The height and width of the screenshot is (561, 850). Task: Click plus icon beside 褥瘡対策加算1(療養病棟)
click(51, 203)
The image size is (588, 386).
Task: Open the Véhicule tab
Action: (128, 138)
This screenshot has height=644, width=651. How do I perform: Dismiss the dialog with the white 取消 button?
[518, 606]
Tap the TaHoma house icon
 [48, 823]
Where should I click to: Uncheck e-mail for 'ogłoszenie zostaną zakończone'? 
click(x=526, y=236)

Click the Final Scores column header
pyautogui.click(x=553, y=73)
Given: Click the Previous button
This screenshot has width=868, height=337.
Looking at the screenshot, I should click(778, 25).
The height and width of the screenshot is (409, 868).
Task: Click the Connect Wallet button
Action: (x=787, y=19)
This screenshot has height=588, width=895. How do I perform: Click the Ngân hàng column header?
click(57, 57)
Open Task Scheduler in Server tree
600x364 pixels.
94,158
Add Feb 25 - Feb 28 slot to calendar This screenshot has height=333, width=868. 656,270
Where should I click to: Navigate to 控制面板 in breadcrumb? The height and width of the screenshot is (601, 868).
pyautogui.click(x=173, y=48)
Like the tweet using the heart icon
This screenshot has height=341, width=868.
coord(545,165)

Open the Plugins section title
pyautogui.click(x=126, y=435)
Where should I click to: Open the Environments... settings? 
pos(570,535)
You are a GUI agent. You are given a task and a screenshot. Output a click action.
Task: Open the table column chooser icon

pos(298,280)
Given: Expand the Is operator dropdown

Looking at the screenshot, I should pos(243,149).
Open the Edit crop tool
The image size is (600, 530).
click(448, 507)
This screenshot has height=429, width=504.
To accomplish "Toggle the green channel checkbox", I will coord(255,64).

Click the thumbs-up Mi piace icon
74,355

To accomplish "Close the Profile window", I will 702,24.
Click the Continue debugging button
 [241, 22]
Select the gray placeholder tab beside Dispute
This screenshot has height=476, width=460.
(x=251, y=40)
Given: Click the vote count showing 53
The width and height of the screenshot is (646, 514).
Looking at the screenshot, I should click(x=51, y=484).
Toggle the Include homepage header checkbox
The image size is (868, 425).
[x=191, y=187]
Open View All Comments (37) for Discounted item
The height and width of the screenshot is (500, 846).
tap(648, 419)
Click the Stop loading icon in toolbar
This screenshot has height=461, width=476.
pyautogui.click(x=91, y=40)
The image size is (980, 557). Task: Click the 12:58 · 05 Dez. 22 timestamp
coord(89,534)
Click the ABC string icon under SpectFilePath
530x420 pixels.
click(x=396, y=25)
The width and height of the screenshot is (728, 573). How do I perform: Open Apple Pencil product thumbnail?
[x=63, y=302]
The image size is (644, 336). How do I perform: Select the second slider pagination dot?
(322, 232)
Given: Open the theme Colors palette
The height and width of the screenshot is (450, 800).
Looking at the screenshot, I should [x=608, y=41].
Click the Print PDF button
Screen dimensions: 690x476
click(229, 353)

_____

◆ WHAT THE TASK ASKS ◆
Write out word for word only the lines from the one with "The width and height of the screenshot is (646, 514)." to the end of the material, both ends included.

◆ FINAL ANSWER ◆
The width and height of the screenshot is (646, 514).
Looking at the screenshot, I should click(x=51, y=484).
Toggle the Include homepage header checkbox
The image size is (868, 425).
[x=191, y=187]
Open View All Comments (37) for Discounted item
The height and width of the screenshot is (500, 846).
tap(648, 419)
Click the Stop loading icon in toolbar
This screenshot has height=461, width=476.
pyautogui.click(x=91, y=40)
The image size is (980, 557). Task: Click the 12:58 · 05 Dez. 22 timestamp
coord(89,534)
Click the ABC string icon under SpectFilePath
530x420 pixels.
click(x=396, y=25)
The width and height of the screenshot is (728, 573). How do I perform: Open Apple Pencil product thumbnail?
[x=63, y=302]
The image size is (644, 336). How do I perform: Select the second slider pagination dot?
(322, 232)
Given: Open the theme Colors palette
The height and width of the screenshot is (450, 800).
Looking at the screenshot, I should [x=608, y=41].
Click the Print PDF button
Screen dimensions: 690x476
click(229, 353)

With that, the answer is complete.